Anzitutto ci sembra doveroso richiamare e rinnovare
gli intensi sentimenti di dolore e di riprovazione espressi dal Papa in occasione
del suo incontro con i vescovi irlandesi, convocati in Vaticano l’11 dicembre del
2009 proprio per affrontare insieme la difficile situazione della Chiesa in Irlanda
alla luce del Rapporto sull’Arcidiocesi di Dublino, allora recentemente pubblicato.
Il Papa parlava allora apertamente di “sconcerto e vergogna” per “i crimini odiosi”.
E’ da ricordare che proprio in seguito a tale incontro, e ad uno successivo del 15
e 16 febbraio 2010, il Papa ha pubblicato la sua nota e ampia Lettera ai Cattolici
dell’Irlanda, del 19 marzo successivo, in cui si trovano le espressioni più forti
ed eloquenti di partecipazione alle sofferenze delle vittime e delle loro famiglie,
come pure di richiamo alle terribili responsabilità dei colpevoli e alle mancanze
di responsabili della Chiesa nei loro compiti di governo o di sorveglianza. Una delle
azioni concrete seguite alla Lettera del Papa è la visita apostolica alla Chiesa in
Irlanda, articolata nelle visite alle quattro archidiocesi, ai seminari e alle Congregazioni
religiose, visita i cui risultati sono in uno stadio avanzato di studio e di valutazione.
E’
giusto quindi riconoscere l’impegno deciso posto dalla Santa Sede nell’incoraggiare
e appoggiare efficacemente tutti gli sforzi della Chiesa in Irlanda per la “guarigione
ed il rinnovamento” necessari per superare definitivamente la crisi connessa alla
drammatica piaga degli abusi sessuali nei confronti di minori. Come è giusto anche
riconoscere l’impegno posto dalla Santa Sede sul versante normativo, con la chiarificazione
e il rinnovamento delle norme canoniche riguardanti la materia degli abusi sessuali
su minori, che hanno avuto - come noto - tappe fondamentali con il Motu proprio del
2001, la unificazione delle competenze sotto la Congregazione per la Dottrina della
Fede, e i successivi aggiornamenti fino alla promulgazione delle norme riformulate
nel luglio del 2010.
Per quanto riguarda il passato più lontano, ha
avuto in questi giorni particolare risonanza una lettera del 1997, cioè di 14 anni
fa, - riportata nel nuovo Rapporto, ma già pubblicata nel gennaio scorso - indirizzata
dall’allora Nunzio in Irlanda alla Conferenza Episcopale, con la quale, in base a
indicazioni ricevute dalla Congregazione del Clero, metteva in rilievo che il Documento
“Child Sexual Abuse: Framework for a Church Response” si prestava ad obiezioni, perché
conteneva aspetti la cui compatibilità con la legge canonica universale erano problematici.
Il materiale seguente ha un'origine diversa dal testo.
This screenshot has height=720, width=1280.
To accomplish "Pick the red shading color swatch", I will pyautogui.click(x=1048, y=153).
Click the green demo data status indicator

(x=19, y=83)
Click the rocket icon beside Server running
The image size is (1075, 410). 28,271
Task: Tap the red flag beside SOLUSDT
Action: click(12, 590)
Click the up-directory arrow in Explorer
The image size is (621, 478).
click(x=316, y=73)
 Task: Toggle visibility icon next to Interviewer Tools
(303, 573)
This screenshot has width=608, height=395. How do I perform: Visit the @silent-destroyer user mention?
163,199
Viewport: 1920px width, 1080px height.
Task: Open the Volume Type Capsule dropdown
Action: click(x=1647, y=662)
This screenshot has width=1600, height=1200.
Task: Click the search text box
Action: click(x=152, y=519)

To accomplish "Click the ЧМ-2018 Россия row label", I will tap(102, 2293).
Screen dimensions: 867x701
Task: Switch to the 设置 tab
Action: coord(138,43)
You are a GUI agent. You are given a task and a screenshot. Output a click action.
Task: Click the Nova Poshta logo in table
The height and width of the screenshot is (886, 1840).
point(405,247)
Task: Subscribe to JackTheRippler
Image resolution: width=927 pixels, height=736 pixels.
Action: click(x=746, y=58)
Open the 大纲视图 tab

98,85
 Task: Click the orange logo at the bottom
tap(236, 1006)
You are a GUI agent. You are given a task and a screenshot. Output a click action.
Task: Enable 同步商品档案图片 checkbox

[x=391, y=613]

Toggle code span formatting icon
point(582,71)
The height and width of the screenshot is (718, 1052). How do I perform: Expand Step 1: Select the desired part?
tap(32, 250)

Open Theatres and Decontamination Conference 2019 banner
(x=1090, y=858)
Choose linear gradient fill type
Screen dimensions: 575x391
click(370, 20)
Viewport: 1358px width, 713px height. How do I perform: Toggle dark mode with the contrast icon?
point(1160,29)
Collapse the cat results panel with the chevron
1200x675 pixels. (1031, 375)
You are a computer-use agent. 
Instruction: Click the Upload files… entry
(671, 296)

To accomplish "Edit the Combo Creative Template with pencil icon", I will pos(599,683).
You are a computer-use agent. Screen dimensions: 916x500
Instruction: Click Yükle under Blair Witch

E’ giusto ricordare che tale Documento era stato inviato alla Congregazione non come
documento ufficiale della Conferenza Episcopale, ma come “Report of the Irish Catholic
Bishops’ Advisory Committee on Child Sexual Abuse by Priests and Religious” e che
nella sua Premessa si affermava: “Questo documento è lungi dal rappresentare l’ultima
parola su come affrontare i problemi che sono stati sollevati - This document is far
from being the last word on how to address the issues that have been raised”. Che
la Congregazione proponesse delle obiezioni era quindi comprensibile e legittimo,
tenuto conto della competenza di Roma per quanto riguarda le leggi della Chiesa, e
– anche se si può discutere sull’adeguatezza dell’intervento romano di allora in rapporto
alla gravità della situazione irlandese - non vi è alcuna ragione per interpretare
tale lettera come intesa a occultare i casi di abuso. In realtà, si metteva in guardia
dal rischio che si prendessero provvedimenti che poi si rivelassero contestabili o
invalidi dal punto di vista canonico, vanificando così lo stesso scopo di sanzioni
efficaci che i vescovi irlandesi si proponevano.
Allo stesso tempo non
vi è assolutamente nulla nella lettera che suoni invito a non rispettare le leggi
del Paese. Nello stesso periodo il Card. Castrillon Hoyos, allora Prefetto della Congregazione
per il Clero, così si esprimeva incontrando i Vescovi irlandesi: “La Chiesa attraverso
i suoi pastori, non deve, nel modo più assoluto, ostacolare il legittimo cammino della
giustizia civile, mentre, simultaneamente, dà avvio alle regolari procedure canoniche”
(Rosses Point, Sligo, 12.11.1998). Le obiezioni a cui faceva riferimento la lettera
circa un obbligo di informazione alle autorità civili (“mandatory reporting”), non
si opponevano ad alcuna legge civile in tal senso, perché essa non esisteva in Irlanda
a quel tempo (e le proposte di introdurla sono state oggetto di discussione per diversi
motivi nello stesso ambito civile). Risulta perciò curiosa la gravità di certe critiche
mosse al Vaticano, come se la Santa Sede fosse colpevole di non aver dato valore di
legge canonica a norme a cui uno Stato non aveva ritenuto necessario dare valore di
legge civile! Nell’attribuire gravi responsabilità alla Santa Sede per ciò che è avvenuto
in Irlanda, simili accuse sembrano andare assai aldilà di quanto asserito nello stesso
Rapporto (che usa toni più equilibrati nell’attribuzione delle responsabilità) e non
manifestano la consapevolezza di ciò che la Santa Sede ha effettivamente fatto nel
corso degli anni per contribuire ad affrontare efficacemente il problema. In
conclusione: come hanno dichiarato diversi vescovi irlandesi, la pubblicazione del
Rapporto sulla Diocesi di Cloyne segna una nuova tappa del lungo e faticoso cammino
di ricerca della verità, di penitenza e purificazione, di guarigione e rinnovamento
della Chiesa in Irlanda, a cui la Santa Sede non si sente affatto estranea, ma vi
partecipa con solidarietà e impegno nelle diverse forme che abbiamo ricordato.